Anxiety disorders — including panic disorder — are among the most common mental health conditions in the United States. They're also among the most misunderstood when it comes to SSDI eligibility. The short answer is yes, anxiety and panic attacks can qualify for Social Security disability benefits. But whether they do in any specific case depends on a set of factors that vary considerably from person to person.
The Social Security Administration evaluates mental health conditions using a section of its medical criteria called the Listing of Impairments — often called the "Blue Book." Anxiety-related disorders fall under Listing 12.06, which covers anxiety and obsessive-compulsive disorders.
Under this listing, SSA recognizes several qualifying diagnoses, including:
Meeting a listed impairment is one pathway to approval. But it's not the only one — and most SSDI claims for anxiety aren't won at the listing level. They're won by demonstrating that the condition limits a person's residual functional capacity (RFC) to a degree that prevents any substantial work.
Listing 12.06 has two parts — labeled A and B (or alternatively, A and C).
Part A requires documented medical evidence of the anxiety disorder itself: recurring panic attacks, excessive worry, fear of social situations, avoidance behaviors, and so on.
Part B requires showing that the disorder causes marked or extreme limitations in at least one of these areas — or marked limitations in two:
| Functional Area | What SSA Is Measuring |
|---|---|
| Understanding and applying information | Following instructions, learning new tasks |
| Interacting with others | Getting along with coworkers, supervisors, the public |
| Concentrating and maintaining pace | Staying on task, completing work consistently |
| Adapting and managing oneself | Regulating emotions, managing basic self-care |
Part C is an alternative for people with a serious and persistent condition — meaning at least two years of documented treatment with only marginal adjustment to daily life, even with that treatment.

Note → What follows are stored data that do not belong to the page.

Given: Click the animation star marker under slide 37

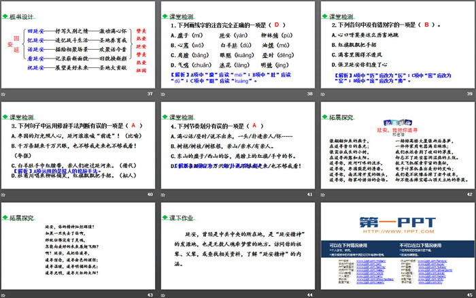Looking at the screenshot, I should pos(3,93).
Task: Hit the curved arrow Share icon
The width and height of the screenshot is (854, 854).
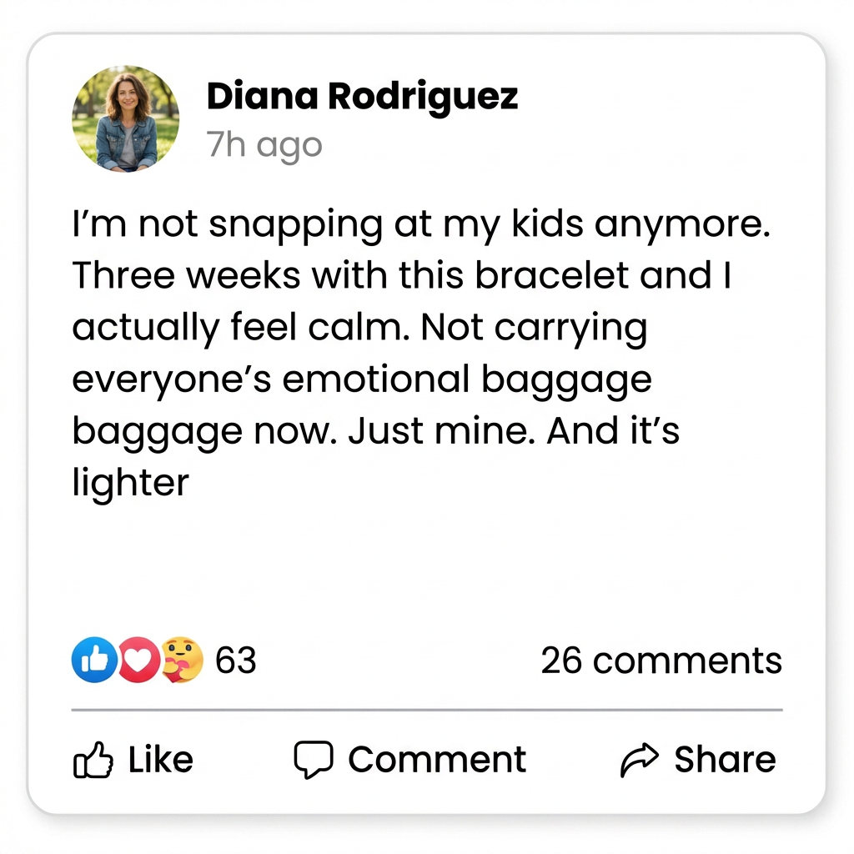Action: [x=641, y=759]
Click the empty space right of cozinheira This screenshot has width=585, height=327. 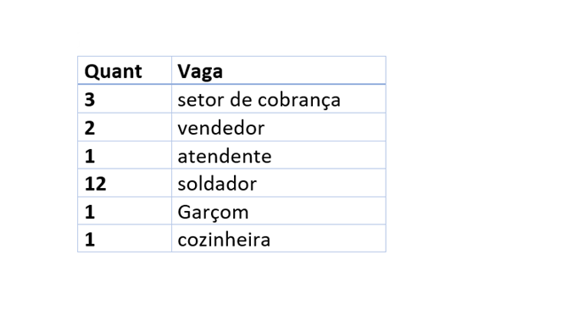328,239
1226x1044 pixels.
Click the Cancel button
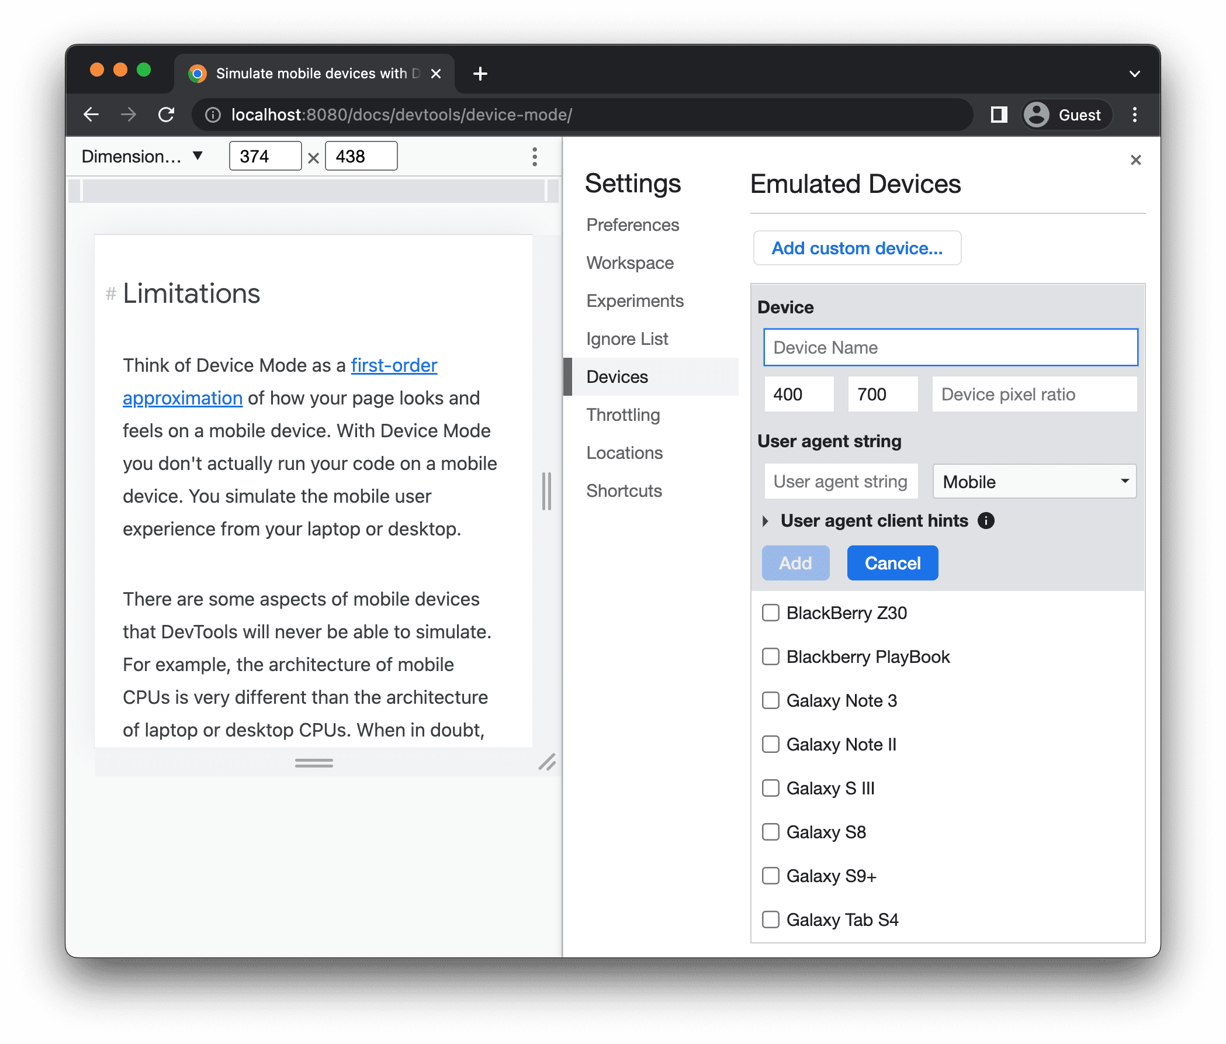tap(892, 563)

The medical record is everything here. Documented treatment history — psychiatrist notes, therapy records, hospitalizations, medication trials — carries significant weight.
Many claimants don't meet Listing 12.06 on paper, but still get approved because their anxiety prevents them from working any job that exists in significant numbers in the national economy.
This is where the RFC assessment becomes central. A Disability Determination Services (DDS) examiner — or an Administrative Law Judge (ALJ) at the hearing stage — will assess what you can and cannot do despite your impairments. For anxiety and panic disorders, that often involves limitations like:
If those limitations are well-documented and severe enough, SSA may find that no available job accommodates them — even simple, low-stress work. That's a functional approval, even without technically meeting the listing.
None of the medical criteria matter if you don't have enough work credits to qualify for SSDI in the first place. SSDI is an insurance program tied to your work history. You generally need 40 credits (roughly 10 years of work), with 20 earned in the 10 years before your disability began — though younger workers need fewer.
People whose anxiety or panic disorder developed early in life and interrupted their ability to maintain steady employment sometimes find they don't have sufficient credits. In those cases, SSI (Supplemental Security Income) may be the more relevant program. SSI uses the same medical standards but is based on financial need rather than work history.
Two people with panic disorder can submit claims and get completely different results. Here's why:
Medical documentation quality — A consistent treatment record with a diagnosing physician, therapist, or psychiatrist carries far more weight than a self-reported history. Gaps in treatment often work against claimants.
Frequency and severity of episodes — Occasional anxiety is very different from daily panic attacks that prevent leaving home. SSA evaluates functional impact, not just diagnosis.
Co-occurring conditions — Anxiety rarely exists in isolation. Depression, agoraphobia, PTSD, or physical conditions can combine to strengthen a claim that might be borderline on anxiety alone.
Age and vocational background — Older claimants with limited education and work history may qualify under SSA's vocational grid rules even when a younger claimant with the same RFC wouldn't.
Stage of the process — Initial denial rates for mental health claims are high. Many approvals happen at the ALJ hearing level, after reconsideration has already been denied. The process — initial application → reconsideration → ALJ hearing → Appeals Council — can take months to years.
SGA threshold — To qualify, you must not be engaging in substantial gainful activity. In 2024, that threshold is $1,550/month for non-blind individuals (this figure adjusts annually).
At one end: someone with well-documented, treatment-resistant panic disorder, a strong RFC showing they can't sustain any work environment, consistent psychiatric records, and sufficient work credits. That profile tends to move through the process more successfully — though no outcome is guaranteed.
At the other end: someone with a recent anxiety diagnosis, minimal treatment history, inconsistent records, and a work history that shows they've been managing the condition while employed. That profile faces a harder road, even if the subjective experience of the disorder is genuinely disabling.
Most claimants fall somewhere between those poles. Where any individual sits depends on details that aren't visible from the outside — the specifics of their medical file, their work record, their functional limitations on paper, and how those elements interact with SSA's evaluation criteria at each stage of review.